Antisense Morpholino oligomers for TopBP1 mRNA strongly inhibit TopBP1 expression and induce apoptosis. Two different antisense Morpholino oligomers, As1 and As2, for the TopBP1 mRNA 5′ region were transfected into HeLa cells by electroporation. More than 95% of the cells were transfected as suggested, with fluorescein-conjugated Morpholino oligomers being used as a control (data not shown). After 3 days, cells were collected and equal amounts of whole-cell lysates were analyzed by Western blotting using anti-TopBP1 antibody. (A) Although TopBP1 levels were reduced in the cells transfected with As1 or As2, the intensities of several cross-reacting bands (indicated by stars) in the lower portion of the panel were not altered. (B) Cells transfected with control or As1 or As2 Morpholino oligomers were fixed with ethanol. Apoptosis and cell cycle distribution were analyzed by FACS analysis. (C) The percentages of the net sub-G₁ populations are shown; from each of these values, the value representing the sub-G₁ population derived from electroporation (∼20%) has been subtracted.
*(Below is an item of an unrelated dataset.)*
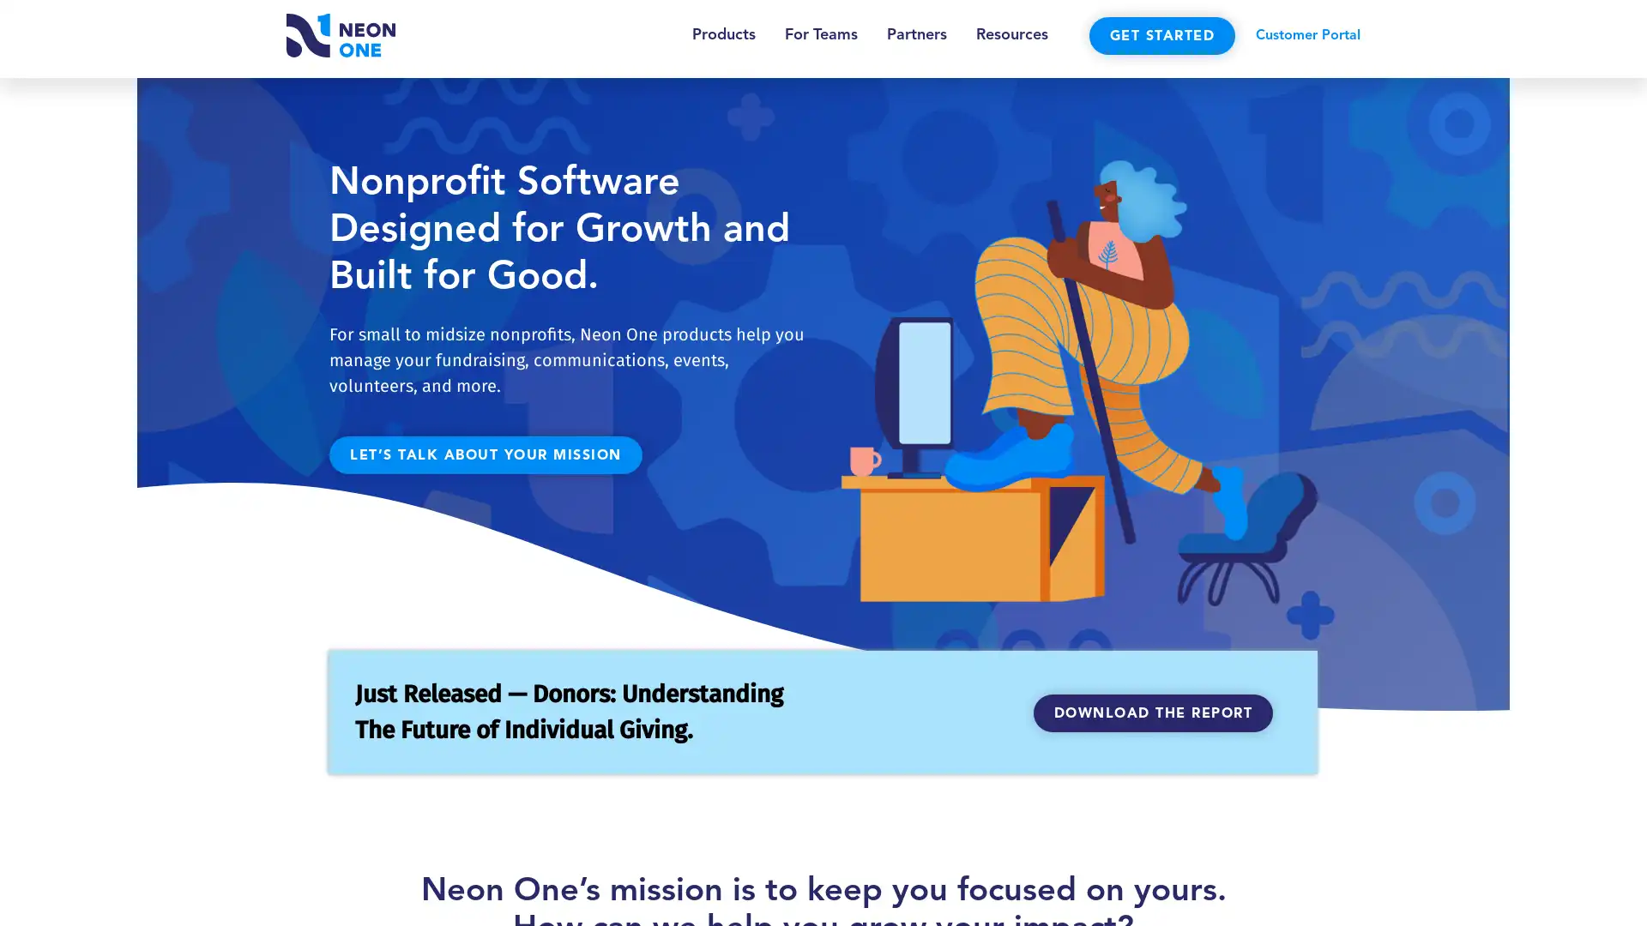 This screenshot has width=1647, height=926. What do you see at coordinates (915, 35) in the screenshot?
I see `Partners` at bounding box center [915, 35].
IR(−), unirradiated; IR(+), irradiated. (D) Cells transfected with control or As1 Morpholino oligomers were fixed with formaldehyde, double-stained with propidium iodide, and analyzed by the TUNEL method using fluorescein-labeled dUTP. Percentages of TUNEL-positive cell populations are shown. Cont, control.

FIG. 8.

Reduction of TopBP1 expression leads to reduced cell survival. Colony formation assays were performed with HeLa cells cotransfected with a vector carrying a neomycin-resistant gene and the control, As1, or As2 Morpholino oligomers. Transfected cells were selected with neomycin-containing medium. Colonies were stained and counted. Representative plates are shown in the top panel. Averages of results from three independent experiments (plus or minus standard errors of the mean) are summarized in the bottom panel.